# Supplied data:
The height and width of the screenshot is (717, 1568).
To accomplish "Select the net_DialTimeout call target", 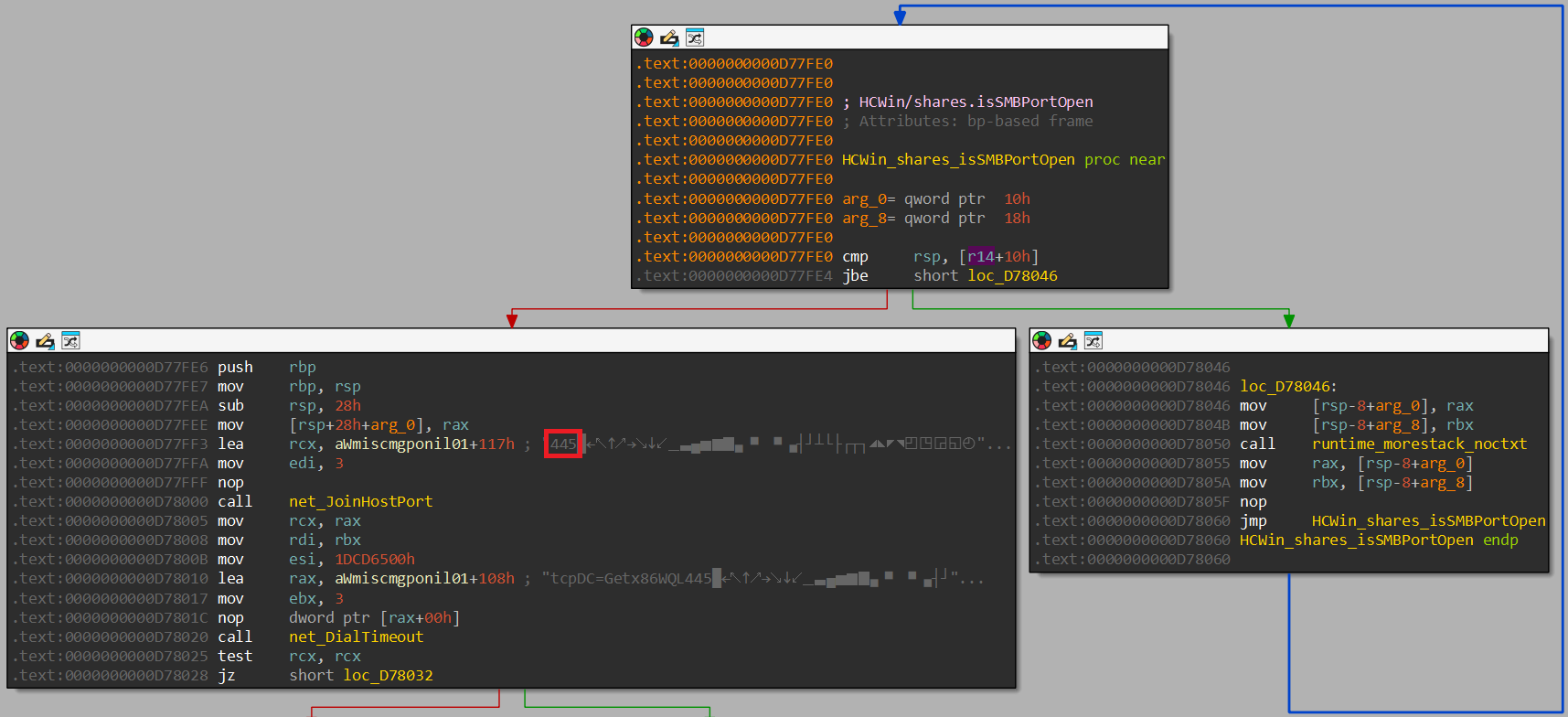I will click(x=356, y=637).

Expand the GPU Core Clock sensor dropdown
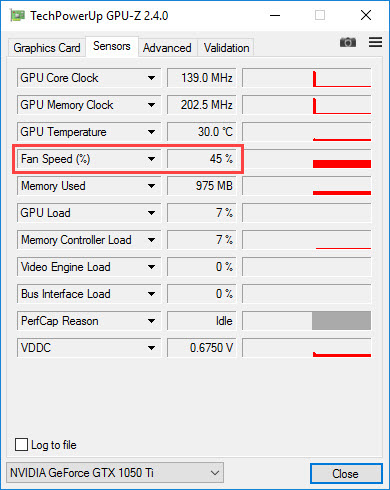click(x=151, y=78)
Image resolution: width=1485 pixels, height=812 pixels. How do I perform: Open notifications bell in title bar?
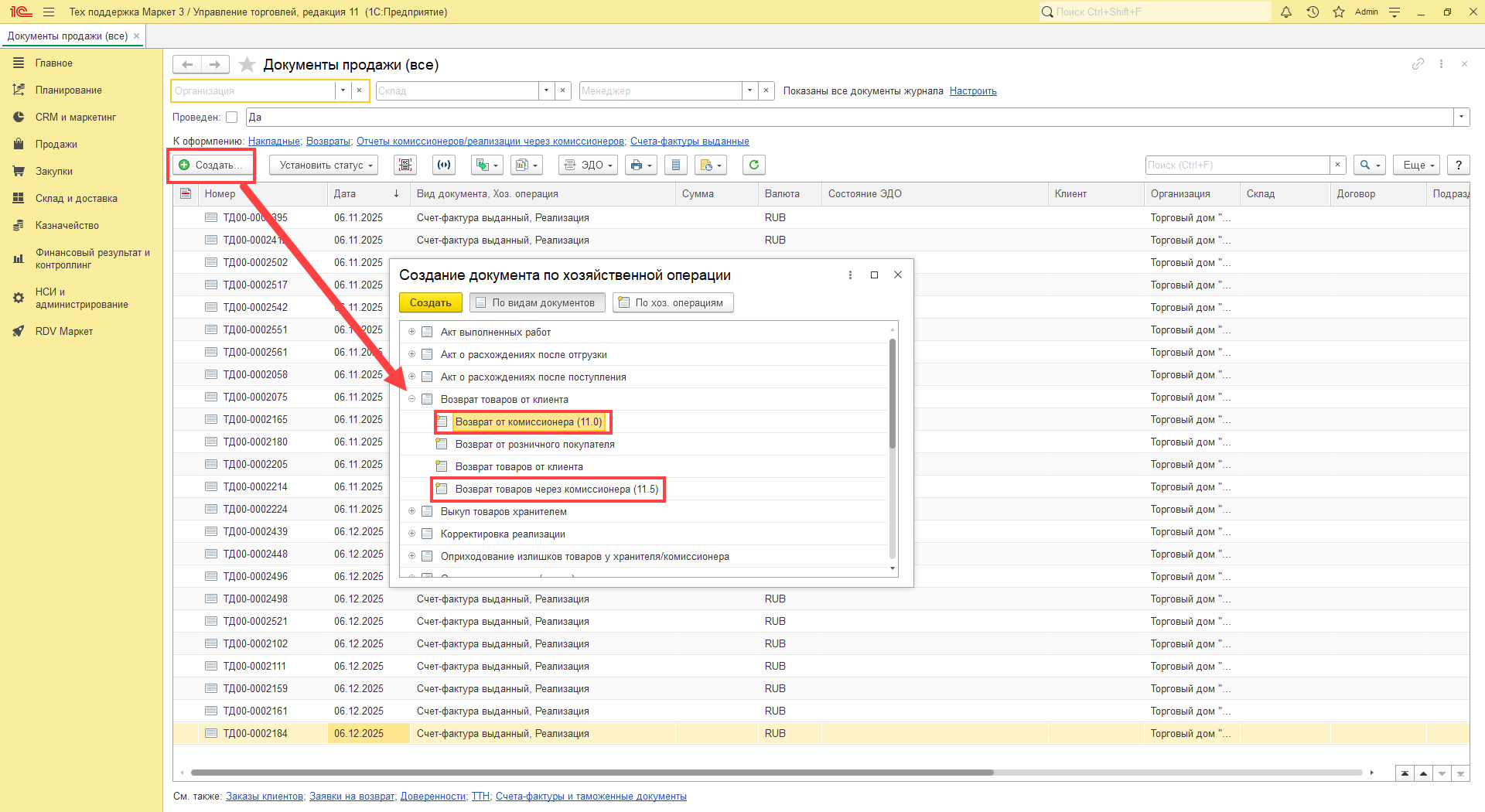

# Assignment:
Exactly the lines from the one containing "Expand the GPU Core Clock sensor dropdown" to the end of the records above, both end lines included, are to be printed, and no pictures with them.

# Completed exercise:
Expand the GPU Core Clock sensor dropdown
click(x=151, y=78)
Image resolution: width=1485 pixels, height=812 pixels. How do I perform: Open notifications bell in title bar?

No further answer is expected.